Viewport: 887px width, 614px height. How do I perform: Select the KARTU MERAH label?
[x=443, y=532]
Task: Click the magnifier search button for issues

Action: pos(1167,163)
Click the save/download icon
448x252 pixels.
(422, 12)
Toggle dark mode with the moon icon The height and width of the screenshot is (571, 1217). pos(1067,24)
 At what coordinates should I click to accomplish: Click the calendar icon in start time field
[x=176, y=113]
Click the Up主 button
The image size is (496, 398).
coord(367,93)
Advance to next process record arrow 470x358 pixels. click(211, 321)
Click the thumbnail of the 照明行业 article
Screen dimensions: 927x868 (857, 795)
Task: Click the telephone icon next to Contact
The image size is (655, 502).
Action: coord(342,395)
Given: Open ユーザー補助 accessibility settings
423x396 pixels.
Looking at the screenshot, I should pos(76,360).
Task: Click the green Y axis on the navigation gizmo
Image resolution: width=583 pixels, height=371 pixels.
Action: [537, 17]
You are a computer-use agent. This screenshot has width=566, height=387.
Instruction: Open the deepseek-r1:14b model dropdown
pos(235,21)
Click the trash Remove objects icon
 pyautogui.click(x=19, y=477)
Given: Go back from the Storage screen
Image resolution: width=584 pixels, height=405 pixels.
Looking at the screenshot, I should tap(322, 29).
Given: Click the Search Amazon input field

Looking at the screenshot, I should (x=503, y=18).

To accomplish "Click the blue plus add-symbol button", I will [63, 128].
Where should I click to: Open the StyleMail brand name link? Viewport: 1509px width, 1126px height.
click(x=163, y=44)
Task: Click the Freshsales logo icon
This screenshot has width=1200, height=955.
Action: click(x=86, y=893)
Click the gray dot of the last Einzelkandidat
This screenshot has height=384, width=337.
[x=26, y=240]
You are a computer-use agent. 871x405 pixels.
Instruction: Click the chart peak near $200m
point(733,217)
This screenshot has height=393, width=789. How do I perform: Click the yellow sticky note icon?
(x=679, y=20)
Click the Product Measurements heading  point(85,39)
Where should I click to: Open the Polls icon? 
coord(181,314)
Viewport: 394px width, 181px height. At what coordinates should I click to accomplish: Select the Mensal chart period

(Work to be completed):
May I have exactly the lines from the one containing "Task: Click the magnifier" through the last line of the data, both included?

(Response area):
Task: Click the magnifier search button for issues

Action: pos(1167,163)
Click the save/download icon
448x252 pixels.
(422, 12)
Toggle dark mode with the moon icon The height and width of the screenshot is (571, 1217). pos(1067,24)
 At what coordinates should I click to accomplish: Click the calendar icon in start time field
[x=176, y=113]
Click the Up主 button
The image size is (496, 398).
coord(367,93)
Advance to next process record arrow 470x358 pixels. click(211, 321)
Click the thumbnail of the 照明行业 article
Screen dimensions: 927x868 (857, 795)
Task: Click the telephone icon next to Contact
The image size is (655, 502).
Action: coord(342,395)
Given: Open ユーザー補助 accessibility settings
423x396 pixels.
Looking at the screenshot, I should pos(76,360).
Task: Click the green Y axis on the navigation gizmo
Image resolution: width=583 pixels, height=371 pixels.
Action: [537, 17]
You are a computer-use agent. This screenshot has width=566, height=387.
Instruction: Open the deepseek-r1:14b model dropdown
pos(235,21)
Click the trash Remove objects icon
 pyautogui.click(x=19, y=477)
Given: Go back from the Storage screen
Image resolution: width=584 pixels, height=405 pixels.
Looking at the screenshot, I should tap(322, 29).
Given: Click the Search Amazon input field

Looking at the screenshot, I should (x=503, y=18).

To accomplish "Click the blue plus add-symbol button", I will [63, 128].
Where should I click to: Open the StyleMail brand name link? Viewport: 1509px width, 1126px height.
click(x=163, y=44)
Task: Click the Freshsales logo icon
This screenshot has width=1200, height=955.
Action: click(x=86, y=893)
Click the gray dot of the last Einzelkandidat
This screenshot has height=384, width=337.
[x=26, y=240]
You are a computer-use agent. 871x405 pixels.
Instruction: Click the chart peak near $200m
point(733,217)
This screenshot has height=393, width=789. How do I perform: Click the yellow sticky note icon?
(x=679, y=20)
Click the Product Measurements heading  point(85,39)
Where should I click to: Open the Polls icon? 
coord(181,314)
Viewport: 394px width, 181px height. At what coordinates should I click to accomplish: Select the Mensal chart period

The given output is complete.